Mots pluriels
    no 8. Octobre 1998.
    https://www.arts.uwa.edu.au/MotsPluriels/MP898tb2.html
    © Tanella Boni


    Festival International de poésie de Medellin, Colombie

    Parole de vie, parole de paix, poésie:
    De l'Afrique à l'Amérique du Sud

    CARNET DE ROUTE
    de Tanella BONI

    Le Festival International de la ville de Medellin en Colombie est organisé depuis huit ans par la Revue Prometeo, soutenue par la fondation pour la promotion de l'art et de la poésie du même nom, sous les auspices de la ville de Medellin (province d'Antioquia) et du Ministère de la Culture. Cette huitième édition (12 au 20 juin 1998) a enregistré la participation de près d'une centaine de poètes venus de tous les continents. Un public très nombreux (impressionnant) a pris part, tous les soirs, à la parole de vie. Pour la présente édition, d'autres provinces de la Colombie ont pu bénéficier aussi de la présence des poètes.

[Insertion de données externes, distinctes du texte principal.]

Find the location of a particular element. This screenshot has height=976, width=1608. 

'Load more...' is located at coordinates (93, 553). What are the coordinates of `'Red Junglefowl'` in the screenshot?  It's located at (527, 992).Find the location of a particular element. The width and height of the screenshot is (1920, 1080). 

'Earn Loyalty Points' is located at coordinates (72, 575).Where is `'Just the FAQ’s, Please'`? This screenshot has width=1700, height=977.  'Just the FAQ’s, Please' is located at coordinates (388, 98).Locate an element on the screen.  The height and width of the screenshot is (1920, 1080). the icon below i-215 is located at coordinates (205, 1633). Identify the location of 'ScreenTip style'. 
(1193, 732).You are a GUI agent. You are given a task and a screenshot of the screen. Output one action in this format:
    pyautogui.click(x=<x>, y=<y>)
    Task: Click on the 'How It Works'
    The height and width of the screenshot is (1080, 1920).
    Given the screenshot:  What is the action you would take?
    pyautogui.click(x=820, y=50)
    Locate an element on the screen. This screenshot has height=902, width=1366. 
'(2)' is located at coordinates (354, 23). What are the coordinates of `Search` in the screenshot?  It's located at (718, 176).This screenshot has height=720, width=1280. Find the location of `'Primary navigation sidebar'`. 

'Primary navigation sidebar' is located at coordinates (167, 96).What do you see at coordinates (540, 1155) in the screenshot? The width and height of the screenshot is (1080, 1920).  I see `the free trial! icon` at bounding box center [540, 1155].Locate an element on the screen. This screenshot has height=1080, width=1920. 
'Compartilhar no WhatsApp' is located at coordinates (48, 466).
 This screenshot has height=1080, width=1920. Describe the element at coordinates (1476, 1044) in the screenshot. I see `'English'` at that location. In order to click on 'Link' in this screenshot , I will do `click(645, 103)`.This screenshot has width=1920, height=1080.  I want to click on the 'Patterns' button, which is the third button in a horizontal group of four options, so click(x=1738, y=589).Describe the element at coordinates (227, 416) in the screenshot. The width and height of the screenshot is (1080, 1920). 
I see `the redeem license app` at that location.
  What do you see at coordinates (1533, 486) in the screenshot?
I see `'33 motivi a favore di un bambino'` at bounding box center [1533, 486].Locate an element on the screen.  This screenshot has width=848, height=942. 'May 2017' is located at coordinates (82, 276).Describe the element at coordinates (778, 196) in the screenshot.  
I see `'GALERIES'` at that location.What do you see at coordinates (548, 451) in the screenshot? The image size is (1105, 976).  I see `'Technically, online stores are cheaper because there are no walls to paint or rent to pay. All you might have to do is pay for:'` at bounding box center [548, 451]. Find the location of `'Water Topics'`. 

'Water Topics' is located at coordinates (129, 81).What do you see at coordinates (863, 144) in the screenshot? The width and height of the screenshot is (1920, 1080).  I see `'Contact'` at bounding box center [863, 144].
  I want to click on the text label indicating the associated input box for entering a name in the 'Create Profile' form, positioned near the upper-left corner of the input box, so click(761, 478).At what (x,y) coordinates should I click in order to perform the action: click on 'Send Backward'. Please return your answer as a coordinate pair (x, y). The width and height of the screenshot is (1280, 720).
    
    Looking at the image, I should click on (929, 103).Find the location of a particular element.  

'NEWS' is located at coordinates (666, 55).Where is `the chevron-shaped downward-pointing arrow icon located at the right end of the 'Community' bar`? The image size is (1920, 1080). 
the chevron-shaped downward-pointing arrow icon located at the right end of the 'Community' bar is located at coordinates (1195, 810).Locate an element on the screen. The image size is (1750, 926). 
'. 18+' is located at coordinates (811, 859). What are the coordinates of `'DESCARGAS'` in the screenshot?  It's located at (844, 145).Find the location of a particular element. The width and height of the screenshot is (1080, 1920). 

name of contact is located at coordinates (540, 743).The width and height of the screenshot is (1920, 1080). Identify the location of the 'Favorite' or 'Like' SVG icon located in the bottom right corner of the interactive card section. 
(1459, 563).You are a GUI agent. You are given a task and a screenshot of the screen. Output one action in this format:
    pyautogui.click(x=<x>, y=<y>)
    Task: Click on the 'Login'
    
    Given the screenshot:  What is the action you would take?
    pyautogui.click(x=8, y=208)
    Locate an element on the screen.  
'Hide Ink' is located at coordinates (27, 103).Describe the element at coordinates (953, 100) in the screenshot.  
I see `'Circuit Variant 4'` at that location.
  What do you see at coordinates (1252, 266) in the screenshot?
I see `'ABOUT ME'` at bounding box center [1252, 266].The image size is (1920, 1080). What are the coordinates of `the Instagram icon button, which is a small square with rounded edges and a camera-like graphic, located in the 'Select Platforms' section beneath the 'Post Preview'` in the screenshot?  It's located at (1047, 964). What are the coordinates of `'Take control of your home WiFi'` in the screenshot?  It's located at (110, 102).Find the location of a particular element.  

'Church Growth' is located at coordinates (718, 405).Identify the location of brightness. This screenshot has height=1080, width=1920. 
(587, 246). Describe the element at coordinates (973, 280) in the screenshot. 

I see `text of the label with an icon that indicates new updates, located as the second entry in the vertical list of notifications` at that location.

    J'aurais voulu te parler d'Angela et de Fernando. Mais le Festival qu'ils organisent parle de lui-même parce qu'il est dédié à la parole. Parole de vie, parole de paix. Lieu de rencontre. Ils croient que la poésie transforme les moeurs et combat la violence et l'exclusion. Cette ville a aussi mauvaise presse pour ce que l'on sait. Mais à Medellin, la poésie brise pour un temps les carcans de solitude qui enserrent les coeurs. Elle rassemble des milliers de personnes autour de la même source vive. Des poètes du monde entier se dirigent alors vers les montagnes pour donner la parole d'espoir et se ressourcer. J'y suis allée, j'ai vu, j'ai entendu

    Et, à l'ouest du pays, côté Pacifique, une surprise m'y attendait. Un département peuplé à 95% de noirs. J'ai la tête encore pleine d'images, de senteurs et de couleurs des tropiques. Au premier contact, ma peau a reconnu l'atmosphère de ce pays. Aujourd'hui, je me demande si je n'ai pas parcouru, à pied, un pays voisin du mien. Quelqu'un m'a dit : "si tu montres ces photos que tu as prises ici, on te dira que tu as été en Sierra Leone!" Le soleil, l'air, la luminosité, la forêt dense, cette moiteur si caractéristique des zones tropicales humides n'avaient rien à me dire de nouveau. Et pourtant

    Oui. J'ai suivi les traces de la poésie en Colombie, brûlée par mille feux. Absorbée par mille devoirs. Angoissée à l'idée d'aller vraiment au bout du monde.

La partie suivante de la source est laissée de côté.